[BEGIN]

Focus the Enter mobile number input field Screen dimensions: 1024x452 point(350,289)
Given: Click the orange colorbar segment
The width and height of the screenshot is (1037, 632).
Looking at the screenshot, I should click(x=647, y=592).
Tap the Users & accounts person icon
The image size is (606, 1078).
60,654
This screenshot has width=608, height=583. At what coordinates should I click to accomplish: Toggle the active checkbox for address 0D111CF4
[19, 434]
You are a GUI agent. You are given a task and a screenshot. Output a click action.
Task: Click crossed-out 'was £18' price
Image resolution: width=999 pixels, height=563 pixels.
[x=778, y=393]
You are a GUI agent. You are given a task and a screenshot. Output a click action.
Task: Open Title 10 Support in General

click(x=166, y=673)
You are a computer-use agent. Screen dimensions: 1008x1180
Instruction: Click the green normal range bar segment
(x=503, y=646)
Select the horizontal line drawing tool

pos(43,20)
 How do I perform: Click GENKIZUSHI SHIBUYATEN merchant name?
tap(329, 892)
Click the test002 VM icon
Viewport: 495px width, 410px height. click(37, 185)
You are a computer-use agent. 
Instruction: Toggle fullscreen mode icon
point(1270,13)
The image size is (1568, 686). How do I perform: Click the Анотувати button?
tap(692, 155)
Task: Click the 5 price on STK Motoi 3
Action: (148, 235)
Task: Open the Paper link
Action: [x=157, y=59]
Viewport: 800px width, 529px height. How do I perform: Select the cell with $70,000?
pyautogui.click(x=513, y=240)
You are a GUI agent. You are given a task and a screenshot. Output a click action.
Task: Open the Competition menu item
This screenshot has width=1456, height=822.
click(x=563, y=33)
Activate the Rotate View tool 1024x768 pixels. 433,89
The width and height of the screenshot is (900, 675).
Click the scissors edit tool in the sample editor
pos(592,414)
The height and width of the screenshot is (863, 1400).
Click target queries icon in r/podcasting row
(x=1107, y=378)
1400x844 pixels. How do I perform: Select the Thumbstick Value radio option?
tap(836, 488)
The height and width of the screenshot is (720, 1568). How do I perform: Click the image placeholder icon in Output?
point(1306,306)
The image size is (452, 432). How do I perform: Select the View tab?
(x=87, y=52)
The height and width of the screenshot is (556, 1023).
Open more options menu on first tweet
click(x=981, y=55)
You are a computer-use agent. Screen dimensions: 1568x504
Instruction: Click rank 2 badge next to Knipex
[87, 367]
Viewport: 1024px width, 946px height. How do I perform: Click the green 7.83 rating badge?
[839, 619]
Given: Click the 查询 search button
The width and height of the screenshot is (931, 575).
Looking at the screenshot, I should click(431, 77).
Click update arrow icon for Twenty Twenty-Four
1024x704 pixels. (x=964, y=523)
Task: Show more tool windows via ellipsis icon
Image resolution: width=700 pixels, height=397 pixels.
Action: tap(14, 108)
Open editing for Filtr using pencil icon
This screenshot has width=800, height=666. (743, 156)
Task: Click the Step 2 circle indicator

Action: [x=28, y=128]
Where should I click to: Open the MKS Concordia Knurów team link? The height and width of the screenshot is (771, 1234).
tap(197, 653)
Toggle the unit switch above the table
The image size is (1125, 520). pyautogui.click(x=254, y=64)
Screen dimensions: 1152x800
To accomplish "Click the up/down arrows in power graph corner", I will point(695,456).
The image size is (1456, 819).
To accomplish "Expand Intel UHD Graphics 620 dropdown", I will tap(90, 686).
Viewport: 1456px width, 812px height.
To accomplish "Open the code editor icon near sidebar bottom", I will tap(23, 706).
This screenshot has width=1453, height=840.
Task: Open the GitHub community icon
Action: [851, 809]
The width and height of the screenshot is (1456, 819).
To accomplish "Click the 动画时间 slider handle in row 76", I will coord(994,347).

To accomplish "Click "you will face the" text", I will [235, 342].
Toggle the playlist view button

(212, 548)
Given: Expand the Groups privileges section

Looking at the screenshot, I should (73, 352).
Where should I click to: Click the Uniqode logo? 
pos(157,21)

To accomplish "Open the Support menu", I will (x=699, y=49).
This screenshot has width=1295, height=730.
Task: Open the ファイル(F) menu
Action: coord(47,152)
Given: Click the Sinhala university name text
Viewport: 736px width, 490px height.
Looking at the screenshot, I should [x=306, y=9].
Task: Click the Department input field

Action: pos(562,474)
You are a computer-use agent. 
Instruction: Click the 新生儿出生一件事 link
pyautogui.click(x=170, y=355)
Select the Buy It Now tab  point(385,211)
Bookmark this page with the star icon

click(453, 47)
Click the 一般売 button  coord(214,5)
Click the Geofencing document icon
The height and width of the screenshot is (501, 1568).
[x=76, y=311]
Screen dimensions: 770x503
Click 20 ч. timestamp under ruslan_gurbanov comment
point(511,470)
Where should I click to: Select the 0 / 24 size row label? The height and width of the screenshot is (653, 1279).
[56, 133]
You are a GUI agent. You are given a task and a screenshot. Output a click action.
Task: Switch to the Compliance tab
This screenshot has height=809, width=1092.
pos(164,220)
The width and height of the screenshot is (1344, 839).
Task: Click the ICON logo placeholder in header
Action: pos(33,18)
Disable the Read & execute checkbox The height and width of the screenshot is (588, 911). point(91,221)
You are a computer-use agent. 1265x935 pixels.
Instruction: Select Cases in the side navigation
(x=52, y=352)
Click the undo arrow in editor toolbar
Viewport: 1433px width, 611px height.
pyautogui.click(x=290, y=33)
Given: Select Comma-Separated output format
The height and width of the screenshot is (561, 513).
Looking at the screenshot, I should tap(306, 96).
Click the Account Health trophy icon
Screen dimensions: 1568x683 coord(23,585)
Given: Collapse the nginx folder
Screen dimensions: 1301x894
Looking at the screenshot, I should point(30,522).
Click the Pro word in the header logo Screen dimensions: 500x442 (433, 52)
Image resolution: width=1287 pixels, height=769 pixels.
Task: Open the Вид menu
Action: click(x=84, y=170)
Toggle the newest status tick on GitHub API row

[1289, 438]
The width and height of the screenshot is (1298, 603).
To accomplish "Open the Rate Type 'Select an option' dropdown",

[END]

SHORT TASK:
Copy all of the records above line for line, with no changes.

FINAL RESULT:
Focus the Enter mobile number input field Screen dimensions: 1024x452 point(350,289)
Given: Click the orange colorbar segment
The width and height of the screenshot is (1037, 632).
Looking at the screenshot, I should click(x=647, y=592).
Tap the Users & accounts person icon
The image size is (606, 1078).
60,654
This screenshot has width=608, height=583. At what coordinates should I click to accomplish: Toggle the active checkbox for address 0D111CF4
[19, 434]
You are a GUI agent. You are given a task and a screenshot. Output a click action.
Task: Click crossed-out 'was £18' price
Image resolution: width=999 pixels, height=563 pixels.
[x=778, y=393]
You are a GUI agent. You are given a task and a screenshot. Output a click action.
Task: Open Title 10 Support in General

click(x=166, y=673)
You are a computer-use agent. Screen dimensions: 1008x1180
Instruction: Click the green normal range bar segment
(x=503, y=646)
Select the horizontal line drawing tool

pos(43,20)
 How do I perform: Click GENKIZUSHI SHIBUYATEN merchant name?
tap(329, 892)
Click the test002 VM icon
Viewport: 495px width, 410px height. click(37, 185)
You are a computer-use agent. 
Instruction: Toggle fullscreen mode icon
point(1270,13)
The image size is (1568, 686). How do I perform: Click the Анотувати button?
tap(692, 155)
Task: Click the 5 price on STK Motoi 3
Action: (148, 235)
Task: Open the Paper link
Action: [x=157, y=59]
Viewport: 800px width, 529px height. How do I perform: Select the cell with $70,000?
pyautogui.click(x=513, y=240)
You are a GUI agent. You are given a task and a screenshot. Output a click action.
Task: Open the Competition menu item
This screenshot has width=1456, height=822.
click(x=563, y=33)
Activate the Rotate View tool 1024x768 pixels. 433,89
The width and height of the screenshot is (900, 675).
Click the scissors edit tool in the sample editor
pos(592,414)
The height and width of the screenshot is (863, 1400).
Click target queries icon in r/podcasting row
(x=1107, y=378)
1400x844 pixels. How do I perform: Select the Thumbstick Value radio option?
tap(836, 488)
The height and width of the screenshot is (720, 1568). How do I perform: Click the image placeholder icon in Output?
point(1306,306)
The image size is (452, 432). How do I perform: Select the View tab?
(x=87, y=52)
The height and width of the screenshot is (556, 1023).
Open more options menu on first tweet
click(x=981, y=55)
You are a computer-use agent. Screen dimensions: 1568x504
Instruction: Click rank 2 badge next to Knipex
[87, 367]
Viewport: 1024px width, 946px height. How do I perform: Click the green 7.83 rating badge?
[839, 619]
Given: Click the 查询 search button
The width and height of the screenshot is (931, 575).
Looking at the screenshot, I should click(431, 77).
Click update arrow icon for Twenty Twenty-Four
1024x704 pixels. (x=964, y=523)
Task: Show more tool windows via ellipsis icon
Image resolution: width=700 pixels, height=397 pixels.
Action: tap(14, 108)
Open editing for Filtr using pencil icon
This screenshot has width=800, height=666. (743, 156)
Task: Click the Step 2 circle indicator

Action: [x=28, y=128]
Where should I click to: Open the MKS Concordia Knurów team link? The height and width of the screenshot is (771, 1234).
tap(197, 653)
Toggle the unit switch above the table
The image size is (1125, 520). pyautogui.click(x=254, y=64)
Screen dimensions: 1152x800
To accomplish "Click the up/down arrows in power graph corner", I will point(695,456).
The image size is (1456, 819).
To accomplish "Expand Intel UHD Graphics 620 dropdown", I will tap(90, 686).
Viewport: 1456px width, 812px height.
To accomplish "Open the code editor icon near sidebar bottom", I will tap(23, 706).
This screenshot has width=1453, height=840.
Task: Open the GitHub community icon
Action: [851, 809]
The width and height of the screenshot is (1456, 819).
To accomplish "Click the 动画时间 slider handle in row 76", I will coord(994,347).

To accomplish "Click "you will face the" text", I will [235, 342].
Toggle the playlist view button

(212, 548)
Given: Expand the Groups privileges section

Looking at the screenshot, I should (73, 352).
Where should I click to: Click the Uniqode logo? 
pos(157,21)

To accomplish "Open the Support menu", I will (x=699, y=49).
This screenshot has width=1295, height=730.
Task: Open the ファイル(F) menu
Action: coord(47,152)
Given: Click the Sinhala university name text
Viewport: 736px width, 490px height.
Looking at the screenshot, I should [x=306, y=9].
Task: Click the Department input field

Action: pos(562,474)
You are a computer-use agent. 
Instruction: Click the 新生儿出生一件事 link
pyautogui.click(x=170, y=355)
Select the Buy It Now tab  point(385,211)
Bookmark this page with the star icon

click(453, 47)
Click the 一般売 button  coord(214,5)
Click the Geofencing document icon
The height and width of the screenshot is (501, 1568).
[x=76, y=311]
Screen dimensions: 770x503
Click 20 ч. timestamp under ruslan_gurbanov comment
point(511,470)
Where should I click to: Select the 0 / 24 size row label? The height and width of the screenshot is (653, 1279).
[56, 133]
You are a GUI agent. You are given a task and a screenshot. Output a click action.
Task: Switch to the Compliance tab
This screenshot has height=809, width=1092.
pos(164,220)
The width and height of the screenshot is (1344, 839).
Task: Click the ICON logo placeholder in header
Action: pos(33,18)
Disable the Read & execute checkbox The height and width of the screenshot is (588, 911). point(91,221)
You are a computer-use agent. 1265x935 pixels.
Instruction: Select Cases in the side navigation
(x=52, y=352)
Click the undo arrow in editor toolbar
Viewport: 1433px width, 611px height.
pyautogui.click(x=290, y=33)
Given: Select Comma-Separated output format
The height and width of the screenshot is (561, 513).
Looking at the screenshot, I should tap(306, 96).
Click the Account Health trophy icon
Screen dimensions: 1568x683 coord(23,585)
Given: Collapse the nginx folder
Screen dimensions: 1301x894
Looking at the screenshot, I should point(30,522).
Click the Pro word in the header logo Screen dimensions: 500x442 (433, 52)
Image resolution: width=1287 pixels, height=769 pixels.
Task: Open the Вид menu
Action: click(x=84, y=170)
Toggle the newest status tick on GitHub API row

[1289, 438]
The width and height of the screenshot is (1298, 603).
To accomplish "Open the Rate Type 'Select an option' dropdown",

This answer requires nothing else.